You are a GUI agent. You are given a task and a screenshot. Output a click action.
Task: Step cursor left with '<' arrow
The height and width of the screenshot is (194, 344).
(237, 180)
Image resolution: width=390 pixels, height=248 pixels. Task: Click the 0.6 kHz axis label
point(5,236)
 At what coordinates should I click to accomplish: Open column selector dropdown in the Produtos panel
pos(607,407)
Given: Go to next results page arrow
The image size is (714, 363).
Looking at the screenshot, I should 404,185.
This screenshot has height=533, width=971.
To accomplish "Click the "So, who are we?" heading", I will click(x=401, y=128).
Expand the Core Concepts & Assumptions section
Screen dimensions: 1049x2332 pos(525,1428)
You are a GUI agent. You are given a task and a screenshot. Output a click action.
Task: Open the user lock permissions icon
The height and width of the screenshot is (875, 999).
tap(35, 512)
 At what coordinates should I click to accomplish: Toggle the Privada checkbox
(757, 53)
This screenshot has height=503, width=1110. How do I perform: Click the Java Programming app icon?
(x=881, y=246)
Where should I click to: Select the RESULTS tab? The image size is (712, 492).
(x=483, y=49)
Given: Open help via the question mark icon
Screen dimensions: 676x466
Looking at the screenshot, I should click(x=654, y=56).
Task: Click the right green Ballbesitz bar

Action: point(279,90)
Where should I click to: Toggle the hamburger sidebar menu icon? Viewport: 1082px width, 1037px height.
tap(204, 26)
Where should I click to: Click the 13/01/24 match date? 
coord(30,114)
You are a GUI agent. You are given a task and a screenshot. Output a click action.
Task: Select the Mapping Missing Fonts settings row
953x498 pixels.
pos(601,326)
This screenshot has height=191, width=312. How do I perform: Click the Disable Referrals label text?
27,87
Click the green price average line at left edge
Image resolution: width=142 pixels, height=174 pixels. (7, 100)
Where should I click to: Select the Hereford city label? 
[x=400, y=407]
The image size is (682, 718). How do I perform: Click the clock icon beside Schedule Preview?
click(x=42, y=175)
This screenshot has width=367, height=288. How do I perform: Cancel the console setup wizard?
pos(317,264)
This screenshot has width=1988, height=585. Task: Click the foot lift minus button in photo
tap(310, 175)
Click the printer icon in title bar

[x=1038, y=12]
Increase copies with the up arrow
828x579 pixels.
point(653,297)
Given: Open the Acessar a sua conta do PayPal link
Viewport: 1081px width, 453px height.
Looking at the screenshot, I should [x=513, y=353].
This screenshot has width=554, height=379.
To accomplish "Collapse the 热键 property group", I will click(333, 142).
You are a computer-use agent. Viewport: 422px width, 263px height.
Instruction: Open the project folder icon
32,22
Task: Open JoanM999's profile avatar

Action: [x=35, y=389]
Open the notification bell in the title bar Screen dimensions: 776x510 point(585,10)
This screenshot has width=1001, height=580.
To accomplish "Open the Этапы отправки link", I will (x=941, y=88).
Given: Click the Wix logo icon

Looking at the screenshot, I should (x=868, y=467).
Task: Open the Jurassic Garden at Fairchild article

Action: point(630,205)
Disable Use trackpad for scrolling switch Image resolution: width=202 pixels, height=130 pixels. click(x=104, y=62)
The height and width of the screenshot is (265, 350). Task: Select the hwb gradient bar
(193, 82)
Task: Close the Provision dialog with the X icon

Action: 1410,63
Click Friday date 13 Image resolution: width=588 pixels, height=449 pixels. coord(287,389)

______

Everything starting at the line containing "Image resolution: width=390" and ending at the line containing "Given: Go to next results page arrow" in the records above should be repeated exactly, and only that.

Image resolution: width=390 pixels, height=248 pixels. Task: Click the 0.6 kHz axis label
point(5,236)
 At what coordinates should I click to accomplish: Open column selector dropdown in the Produtos panel
pos(607,407)
Given: Go to next results page arrow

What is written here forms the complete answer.